The Financial Services Oversight Council (FSOC) has discussed the threat of stablecoins to financial stability. According to its annual report published on December 6, the council highlighted that the assets lack the needed risk management standard which could open them to certain risks in the market. FSOC notes that these risks pose direct threats to financial stability.

In the report, FSOC noted that these potential risks will remain because stablecoins cannot adopt the important risk management standards. Aside from this, the body also blamed the lack of legislative oversight, which could have helped to check these risks. FSOC, therefore, called on federal legislators to create a regulatory framework that will curb these risks. The body also highlighted the need for extending regulations into the wider crypto market, stating that it will help their integration with the traditional market and institutional interest.

FSOC reiterates its concerns about the stablecoin market

Over the last few years, FSOC has always shown displeasure at the way the stablecoin market is heavily concentrated. The body, in its current report, highlighted that only a single entity controls about 70% of the total market value of the sector. According to data from CoinMarketCap, the entire market capitalization of the stablecoin sector is roughly over $205 billion, with Tether holding a larger chunk of $136 billion, which amounts to 66.3% of the entire figure.

Although the report failed to finger any firm, it highlighted the consequences of a single firm’s market dominance. It highlighted that if this happens, the firm’s potential failure could cause disruptions to the crypto industry, causing related effects in the traditional finance industry. For some months now, investors have been uneasy about the lack of third-party audits in Tether’s activities. While investor concerns continue to mount, there are fears that the firm could face liquidity issues like FTX in the future.

In 2022, stablecoin TerraUSD (UST) encountered a mishap after it unstacked $2 billion, leading to its unpegging from the US dollar. The token’s value, which was supposed to be 1:1 with the dollar, dropped to $0.09. FSOC claimed that while most stablecoins are required to submit to regular checks by state regulators, most of them provide small verifiable information about their operations and reserve management practices. The body claims that the practice increases the likelihood of fraud and poses a challenge to market discipline.

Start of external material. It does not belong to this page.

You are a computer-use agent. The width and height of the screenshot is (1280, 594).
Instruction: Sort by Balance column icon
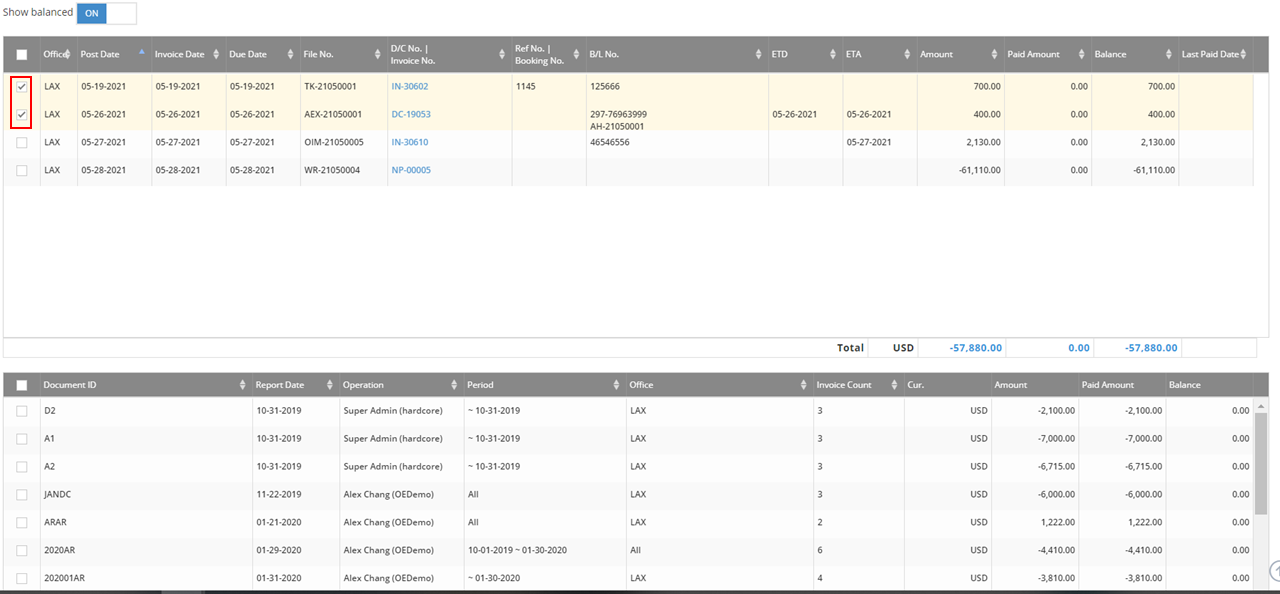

FSOC sees a stablecoin law as the only way out

In devising a way out of this predicament, the FSOC suggested that the government needs to come up with a federal regulation. “The Council recommends that Congress pass legislation creating a comprehensive federal prudential framework for stablecoin issuers to address run risk, payment system risks, market integrity, and investor and consumer protections,” the council said. However, it notes that if no action is taken it would consider taking one of its own.

Meanwhile, FSOC also discussed the increased crypto integration in the traditional finance sector, drumming up the need for more regulatory oversight. It claimed that while the crypto’s market value at $2 trillion is still modest compared to traditional finance, products like ETFs have increased investor accessibility. The value of exchange-traded products has pushed into the $80 billion region, following their approvals this year.

The FSOC also talked about the increased risk that the growth of ETFs poses to investors in the industry. The report revealed several regulatory lapses yet to be tackled in the spot market, including fraud and market manipulation. To remove these risks, FSOC wants to grant federal regulators power to oversee crypto products that are not securities. Without removing the transformative potential of these assets, FSOC wants a balanced approach that will safeguard investors and support innovation.